What is needed → Every line from the line containing "Η ΕΝΝΟΙΑ ΤΗΣ" through the final line of the data is to be printed exactly; no other line is to appear.
Excerpted data: Begin
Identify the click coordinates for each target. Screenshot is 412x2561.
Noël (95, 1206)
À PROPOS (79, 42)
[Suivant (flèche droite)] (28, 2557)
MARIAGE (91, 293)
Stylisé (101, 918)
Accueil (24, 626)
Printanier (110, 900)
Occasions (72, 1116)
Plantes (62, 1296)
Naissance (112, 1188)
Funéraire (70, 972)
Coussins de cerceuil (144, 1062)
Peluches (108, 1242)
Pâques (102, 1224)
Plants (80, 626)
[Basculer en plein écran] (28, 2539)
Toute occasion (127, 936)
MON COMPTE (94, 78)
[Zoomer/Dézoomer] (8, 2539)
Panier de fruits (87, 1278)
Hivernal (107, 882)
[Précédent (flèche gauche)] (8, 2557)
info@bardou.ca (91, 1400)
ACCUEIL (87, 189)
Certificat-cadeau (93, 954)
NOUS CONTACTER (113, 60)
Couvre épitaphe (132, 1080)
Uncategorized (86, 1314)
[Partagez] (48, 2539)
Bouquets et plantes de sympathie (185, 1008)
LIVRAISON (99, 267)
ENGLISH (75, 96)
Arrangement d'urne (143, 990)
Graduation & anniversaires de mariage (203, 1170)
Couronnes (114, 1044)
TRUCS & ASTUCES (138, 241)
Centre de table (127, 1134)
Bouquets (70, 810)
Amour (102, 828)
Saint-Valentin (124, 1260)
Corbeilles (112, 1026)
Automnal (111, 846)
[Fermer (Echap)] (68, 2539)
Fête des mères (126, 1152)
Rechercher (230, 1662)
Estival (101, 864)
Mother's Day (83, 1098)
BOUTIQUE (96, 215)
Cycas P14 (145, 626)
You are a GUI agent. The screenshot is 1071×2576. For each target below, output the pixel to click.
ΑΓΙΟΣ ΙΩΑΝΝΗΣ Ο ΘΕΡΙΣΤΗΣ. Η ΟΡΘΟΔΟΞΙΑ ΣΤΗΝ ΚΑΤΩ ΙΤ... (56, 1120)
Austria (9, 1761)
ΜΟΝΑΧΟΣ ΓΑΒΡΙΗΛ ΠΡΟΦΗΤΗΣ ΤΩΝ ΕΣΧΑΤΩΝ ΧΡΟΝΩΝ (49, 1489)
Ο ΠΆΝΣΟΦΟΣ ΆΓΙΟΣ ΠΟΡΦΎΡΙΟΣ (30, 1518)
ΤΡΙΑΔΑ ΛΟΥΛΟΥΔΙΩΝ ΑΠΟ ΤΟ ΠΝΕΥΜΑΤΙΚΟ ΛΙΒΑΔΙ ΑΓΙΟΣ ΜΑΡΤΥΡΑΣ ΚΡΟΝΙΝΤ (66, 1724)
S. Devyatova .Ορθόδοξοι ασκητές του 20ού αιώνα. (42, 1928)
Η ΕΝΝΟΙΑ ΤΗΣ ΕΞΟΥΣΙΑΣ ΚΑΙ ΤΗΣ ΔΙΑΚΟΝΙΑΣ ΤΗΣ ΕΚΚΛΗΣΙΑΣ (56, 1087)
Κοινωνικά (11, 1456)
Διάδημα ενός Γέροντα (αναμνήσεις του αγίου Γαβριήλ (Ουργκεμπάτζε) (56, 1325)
Excerpted data: End
Reply to the exercise →
Η ΕΝΝΟΙΑ ΤΗΣ ΕΞΟΥΣΙΑΣ ΚΑΙ ΤΗΣ ΔΙΑΚΟΝΙΑΣ ΤΗΣ ΕΚΚΛΗΣΙΑΣ (56, 1087)
Κοινωνικά (11, 1456)
Διάδημα ενός Γέροντα (αναμνήσεις του αγίου Γαβριήλ (Ουργκεμπάτζε) (56, 1325)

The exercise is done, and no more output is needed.